SUPPLIED PASSAGE:

○ ○ ○ ○ ○

If you want to calculate the Tanimoto similarity between your docked poses and a reference ligand, here's how to do it.

We first need to generate the interaction fingerprint for the reference, and concatenate it to the previous one

In [None]:
# load the reference
ref = mda.Universe(plf.datafiles.datapath / "vina" / "lig.pdb")
ref = plf.Molecule.from_mda(ref)
# generate IFP
fp.run_from_iterable([ref], prot)
df0 = fp.to_dataframe()
df0.rename({0: "ref"}, inplace=True)
# drop the ligand level on both dataframes
df0.columns = df0.columns.droplevel(0)
df.columns = df.columns.droplevel(0)
# concatenate and sort columns
df = (
    pd.concat([df0, df])
    .fillna(False)
    .sort_index(
        axis=1, level=0, key=lambda index: [plf.ResidueId.from_string(x) for x in index]
    )
)
df

Lastly, we can convert the dataframe to a list of RDKit bitvectors to finally compute the Tanimoto similarity between our reference pose and the docking poses generated by Vina:

In [None]:
from rdkit import DataStructs

bvs = plf.to_bitvectors(df)

○ ○ ○ ○ ○

GOAL: According to the docking passage, what is the dataframe converted to before the Tanimoto similarity is computed? Rely only on the docking passage.

DATASET CONTENT:
○ ○ ○ ○ ○

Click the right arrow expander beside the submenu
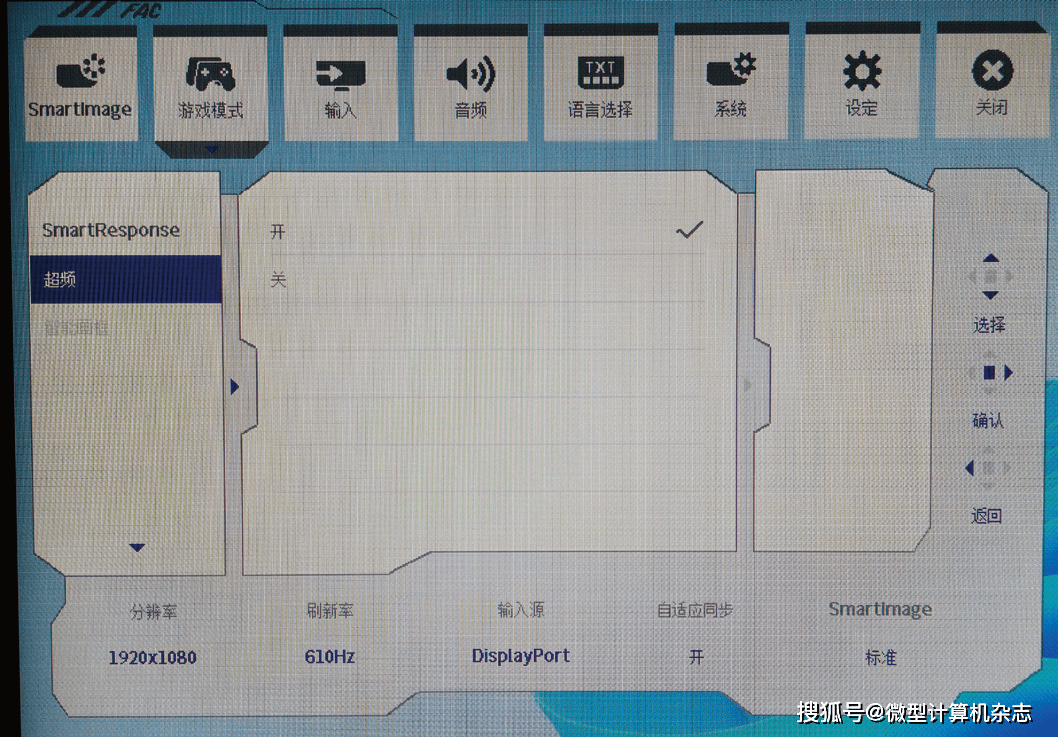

○ ○ ○ ○ ○

WRITTEN RESPONSE: A list of RDKit bitvectors.